## Work instructions
Render the stretch from the line containing "Task: Click the heading 2. 度量系列" through the end of the records as a Markdown table with the columns Row and Line, leaving out blank lines.

(Dataset records)
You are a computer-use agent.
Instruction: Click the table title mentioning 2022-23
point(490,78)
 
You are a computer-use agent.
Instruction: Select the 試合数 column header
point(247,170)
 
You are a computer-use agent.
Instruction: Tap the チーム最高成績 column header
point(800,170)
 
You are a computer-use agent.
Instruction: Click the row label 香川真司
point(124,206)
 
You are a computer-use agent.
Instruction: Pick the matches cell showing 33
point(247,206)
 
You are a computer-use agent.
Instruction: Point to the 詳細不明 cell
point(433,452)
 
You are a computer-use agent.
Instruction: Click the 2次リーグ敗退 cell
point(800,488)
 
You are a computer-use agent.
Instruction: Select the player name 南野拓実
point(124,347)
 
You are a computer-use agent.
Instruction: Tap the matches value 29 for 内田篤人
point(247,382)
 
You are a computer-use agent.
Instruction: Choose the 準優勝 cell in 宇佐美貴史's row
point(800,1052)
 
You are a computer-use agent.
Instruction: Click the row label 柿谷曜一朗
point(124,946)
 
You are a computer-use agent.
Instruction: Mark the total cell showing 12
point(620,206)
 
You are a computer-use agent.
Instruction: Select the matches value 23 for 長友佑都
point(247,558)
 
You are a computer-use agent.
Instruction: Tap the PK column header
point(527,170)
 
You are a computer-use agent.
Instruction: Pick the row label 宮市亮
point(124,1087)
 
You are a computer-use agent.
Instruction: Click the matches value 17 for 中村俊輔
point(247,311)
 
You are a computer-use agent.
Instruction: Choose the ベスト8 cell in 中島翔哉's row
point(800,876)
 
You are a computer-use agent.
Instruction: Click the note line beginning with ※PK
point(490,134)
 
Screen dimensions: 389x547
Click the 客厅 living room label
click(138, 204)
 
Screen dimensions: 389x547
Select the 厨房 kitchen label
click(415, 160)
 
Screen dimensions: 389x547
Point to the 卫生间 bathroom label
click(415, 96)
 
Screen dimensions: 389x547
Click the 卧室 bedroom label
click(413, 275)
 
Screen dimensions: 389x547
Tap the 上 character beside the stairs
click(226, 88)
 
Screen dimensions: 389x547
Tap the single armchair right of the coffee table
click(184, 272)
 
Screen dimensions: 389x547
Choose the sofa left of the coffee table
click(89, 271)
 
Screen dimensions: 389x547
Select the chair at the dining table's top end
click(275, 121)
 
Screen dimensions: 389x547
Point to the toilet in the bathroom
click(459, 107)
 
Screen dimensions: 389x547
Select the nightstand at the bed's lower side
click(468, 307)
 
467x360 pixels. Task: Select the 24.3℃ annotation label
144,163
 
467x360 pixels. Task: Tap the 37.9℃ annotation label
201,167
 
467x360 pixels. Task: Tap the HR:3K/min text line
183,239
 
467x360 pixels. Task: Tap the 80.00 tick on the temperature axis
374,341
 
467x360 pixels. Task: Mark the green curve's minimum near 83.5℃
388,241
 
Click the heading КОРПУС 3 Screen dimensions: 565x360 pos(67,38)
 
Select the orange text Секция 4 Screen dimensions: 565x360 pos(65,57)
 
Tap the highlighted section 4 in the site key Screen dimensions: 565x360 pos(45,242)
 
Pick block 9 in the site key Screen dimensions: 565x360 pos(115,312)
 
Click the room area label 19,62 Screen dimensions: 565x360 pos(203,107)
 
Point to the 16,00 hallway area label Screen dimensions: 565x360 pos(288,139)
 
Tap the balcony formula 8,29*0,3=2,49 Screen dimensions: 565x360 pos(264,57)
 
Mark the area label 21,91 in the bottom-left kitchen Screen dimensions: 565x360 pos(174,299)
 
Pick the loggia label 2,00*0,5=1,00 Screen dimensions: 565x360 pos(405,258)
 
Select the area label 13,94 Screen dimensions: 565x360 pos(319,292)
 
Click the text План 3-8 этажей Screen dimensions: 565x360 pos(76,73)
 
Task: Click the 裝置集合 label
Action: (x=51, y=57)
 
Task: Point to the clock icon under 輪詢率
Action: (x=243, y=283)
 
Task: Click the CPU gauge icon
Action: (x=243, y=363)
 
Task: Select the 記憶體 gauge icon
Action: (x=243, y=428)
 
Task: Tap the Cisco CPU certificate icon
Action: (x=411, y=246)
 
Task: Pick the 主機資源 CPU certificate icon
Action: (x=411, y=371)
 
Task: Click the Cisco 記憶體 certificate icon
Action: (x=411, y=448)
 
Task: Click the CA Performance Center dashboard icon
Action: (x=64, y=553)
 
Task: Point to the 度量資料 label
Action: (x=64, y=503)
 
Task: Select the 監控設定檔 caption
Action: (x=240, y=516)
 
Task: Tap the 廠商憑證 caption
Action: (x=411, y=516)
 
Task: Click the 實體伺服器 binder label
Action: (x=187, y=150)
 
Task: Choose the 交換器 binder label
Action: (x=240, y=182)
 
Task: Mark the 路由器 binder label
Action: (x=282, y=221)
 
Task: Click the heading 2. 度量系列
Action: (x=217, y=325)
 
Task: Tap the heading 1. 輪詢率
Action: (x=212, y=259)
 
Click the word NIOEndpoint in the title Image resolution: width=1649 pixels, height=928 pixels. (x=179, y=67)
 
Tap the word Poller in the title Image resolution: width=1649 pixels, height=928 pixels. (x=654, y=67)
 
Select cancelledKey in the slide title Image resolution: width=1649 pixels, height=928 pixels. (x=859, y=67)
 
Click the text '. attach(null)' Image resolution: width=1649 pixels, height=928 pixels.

## Finished exercise
| Row | Line |
|---|---|
| 1 | Task: Click the heading 2. 度量系列 |
| 2 | Action: (x=217, y=325) |
| 3 | Task: Tap the heading 1. 輪詢率 |
| 4 | Action: (x=212, y=259) |
| 5 | Click the word NIOEndpoint in the title Image resolution: width=1649 pixels, height=928 pixels. (x=179, y=67) |
| 6 | Tap the word Poller in the title Image resolution: width=1649 pixels, height=928 pixels. (x=654, y=67) |
| 7 | Select cancelledKey in the slide title Image resolution: width=1649 pixels, height=928 pixels. (x=859, y=67) |
| 8 | Click the text '. attach(null)' Image resolution: width=1649 pixels, height=928 pixels. |